Five Steps to Securing Sensitive Information
Safeguarding sensitive data helps ensure that you meet your obligation to your customers, affiliates, and employees. Here are five simple steps you can take to help ensure protection of your data.
Information Security Tip #1: Inventory Your Assets
Understanding your information assets and access to information is essential to assessing security vulnerabilities. Whether you are an industry giant or a lean-and-mean one-person shop, here are some tips on conducting your own internal investigation.
Inventory all servers, computers, flash drives, disks, and other equipment to find out where your company stores sensitive data. Also include laptops, employees’ home offices, cell phones, and e-mail. No security audit is complete until you check everywhere sensitive data might be stored.
- Interview. Track personal information through your business by talking with your technology staff, human resources office, accounting personnel, and outside service providers. Get a complete picture of who sends your company sensitive data. Do you get it from customers? Call centers? Credit card companies? Banks or other financial institutions? What about affiliates and contractors?
- Forms. How does sensitive data come in to your company? Via your website? E-mail? Through the mailroom? What kind of information is collected at each entry point? Customers’ credit card, debit, or checking account numbers? Do you receive sensitive health or financial data?
- Access. Who has, or could have, access to the information? Which of your employees has permission to look at or view sensitive data? Could anyone else get a hold of it? What about vendors who supply and update software you use to process credit card transactions? Do you have contractors that run your call center, distribution, or fulfillment operations?

_DATA LINES:_

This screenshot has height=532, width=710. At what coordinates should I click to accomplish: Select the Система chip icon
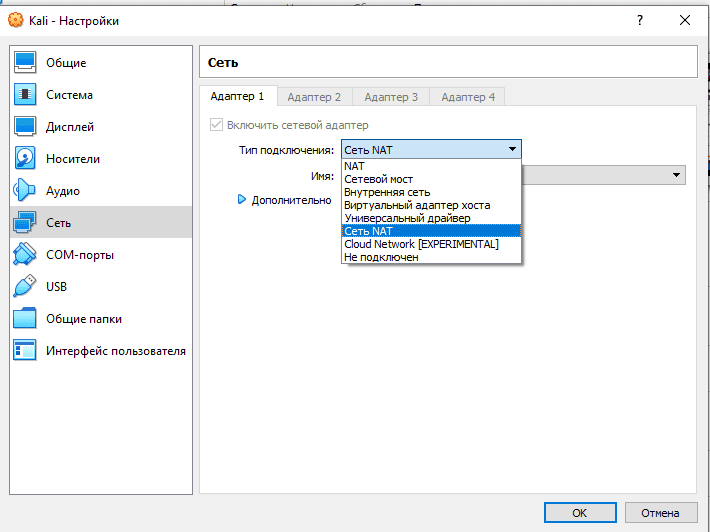coord(26,95)
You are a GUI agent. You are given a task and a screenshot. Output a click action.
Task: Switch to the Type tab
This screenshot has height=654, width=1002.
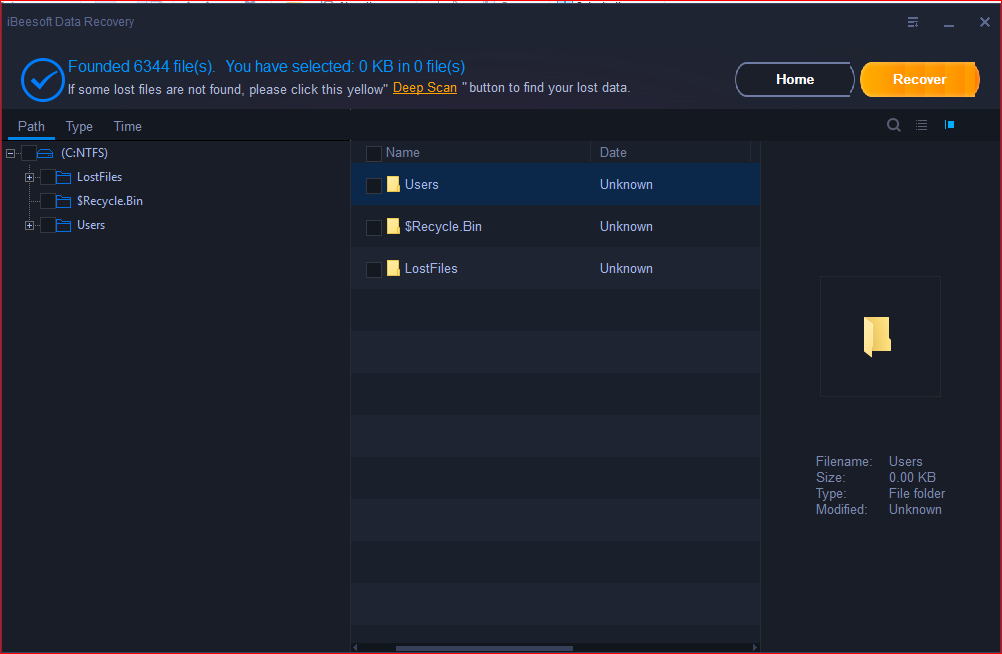79,127
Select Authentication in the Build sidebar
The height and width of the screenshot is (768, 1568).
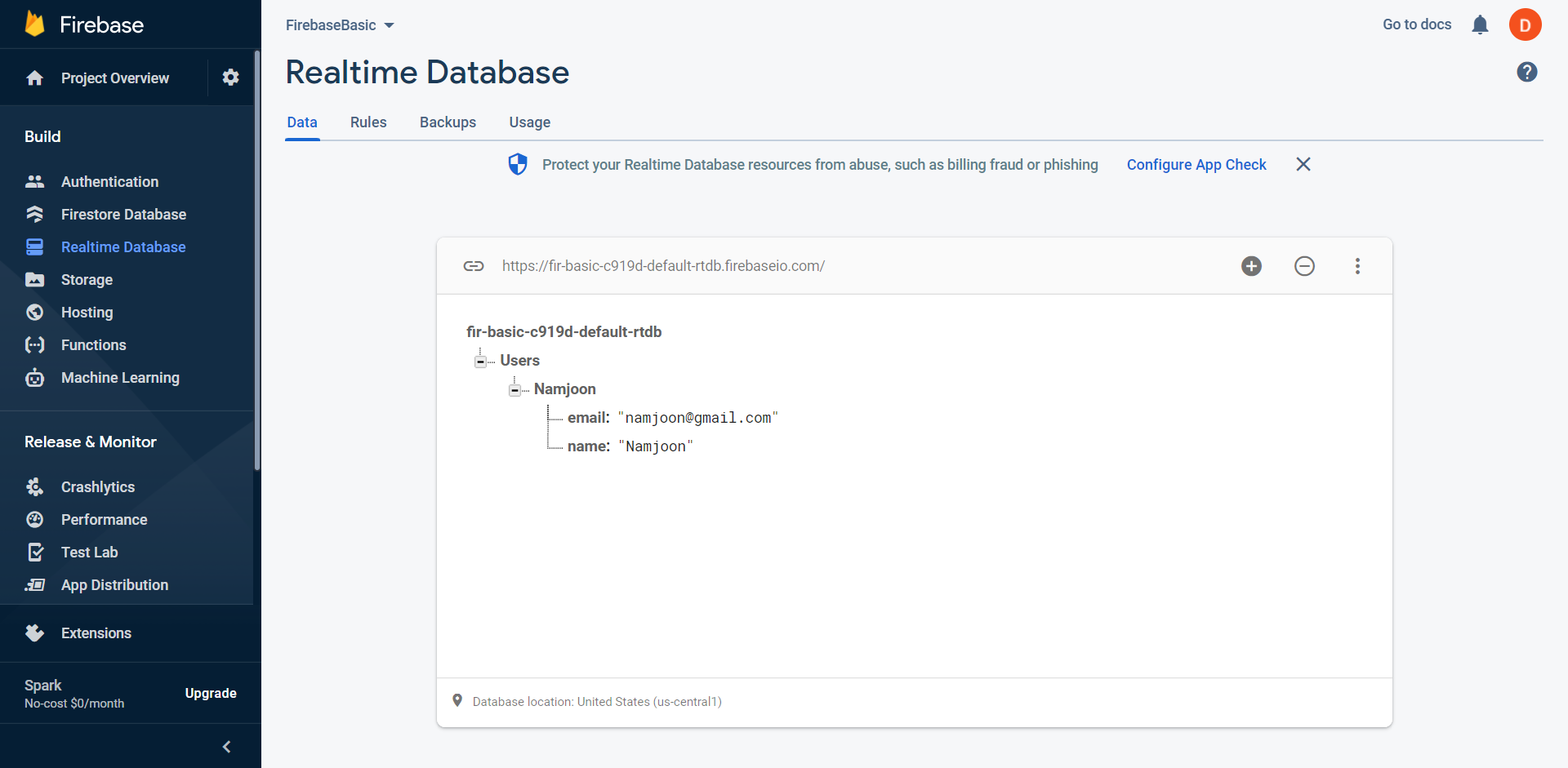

_EXERCISE INSTRUCTIONS:_
- 1) Summarize the guide on securing sensitive information in two sentences.
- 2) Continue the guide on securing sensitive information from the point where it stops.

_WRITTEN ANSWERS:_
- 1) The guide lays out five steps a business can take to protect sensitive data and so meet its obligations to customers, affiliates, and employees. Its first step is taking inventory: finding every place sensitive data is stored, from servers and flash drives to laptops, home offices, cell phones, and e-mail, and then tracing that data by interviewing staff and service providers, examining how it enters the company, and determining who has or could have access to it.

- 2)
- Storage. Different types of data present varying risks. Pay particular attention to how you store personally identifying information such as Social Security numbers, credit card numbers, checking account, or other financial information. Determine if the data you store can facilitate fraud or identity theft if it fell into the wrong hands.
Information Security Tip #2: Less is More
Protect your customers and employees by securing sensitive data in your possession. Keep only what you need for business use. If you don’t have a valid business reason to collect personal information, don’t collect or gather such information. Once you gather information it must be stored, archived, protected, and disposed. By not collecting the information, you save your organization a lot of unnecessary work. Review the forms you use to gather data (applications, fill in web site forms, etc.) and revise them to eliminate requests for information you don’t need.
- Archive. Unless you have a legitimate business justification, don’t store and retain sensitive information. Keeping sensitive data longer than necessary creates an unwarranted risk for fraud.
- Defaults. Sometimes the software you use is preset to store information permanently. Check your settings to make sure you’re not inadvertently keeping more than you need.
- Compliance. Ensure your organization meets required compliance privacy and security requirements.
- Retention. If you must keep information for business reasons or to comply with the law, develop a written records retention policy to identify what must be kept, how to secure it, how long to keep it, who’s authorized to access it, and how to dispose of it securely when you no longer need it.
Information Security Tip #3: Procedures
Policies and procedures help you meet your obligation to your customers, affiliates, and employees. Protect your electronic information with these simple steps:
- Physical security. Network defenses can be critical, but when it comes to protecting personal information, don’t forget physical security. Ensure access to network servers is restricted to authorized personnel.
- Encryption. Use encryption to protect sensitive data such as credit card numbers, social security numbers, driver’s license numbers, etc.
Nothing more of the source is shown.